Hierarchical Co3O4 Nanofiber–Carbon Sheet Skeleton with Superior Na/Li‐Philic Property Enabling Highly Stable Alkali Metal Batteries

Abstract Uncontrollable dendritic behavior and infinite volume expansion in alkali metal anode results in the severe safety hazards and short lifespan for high‐energy batteries. Constructing a stable host with superior Na/Li‐philic properties is a prerequisite for commercialization. Here, it is demonstrated that the small Gibbs free energy change in the reaction between metal oxide (Co 3 O 4 , SnO 2 , and CuO) and alkali metal is key for metal infusion. The as‐prepared hierarchical Co 3 O 4 nanofiber–carbon sheet (CS) skeleton shows improved wettability toward molten Li/Na. The 3D carbon sheet serves as a primary framework, offering adequate lithium nucleation sites and sufficient electrolyte/electrode contact for fast charge transfer. The secondary framework of Co/Li 2 O nanofibers provides physical confinement of deposited Li and further redistributes the Li + flux on each carbon fiber, which is verified by COMSOL Multiphysics simulations.
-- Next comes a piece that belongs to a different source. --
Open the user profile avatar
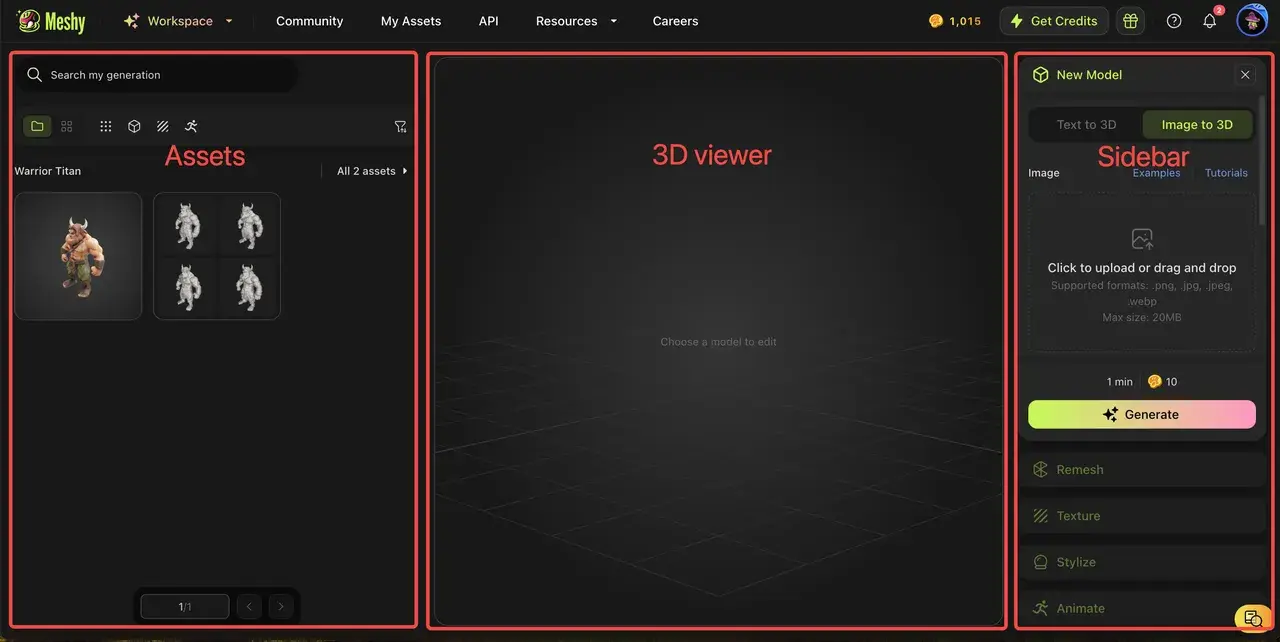This screenshot has height=642, width=1280. (1252, 21)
Due to the uniform deposition behavior and near‐zero volume change, modified symmetrical Li/Li cells can operate under an ultrahigh current density of 20 mA cm −2 for more than 120 cycles. When paired with LiFePO 4 cathodes, the Li/Co–CS cell shows low polarization and 88.4% capacity retention after 200 cycles under 2 C. Convincing improvement can also be observed in Na/Co–CS symmetrical cells applying NaClO 4 ‐based electrolyte. These results illustrate a significant improvement in developing safe and stable alkali metal batteries.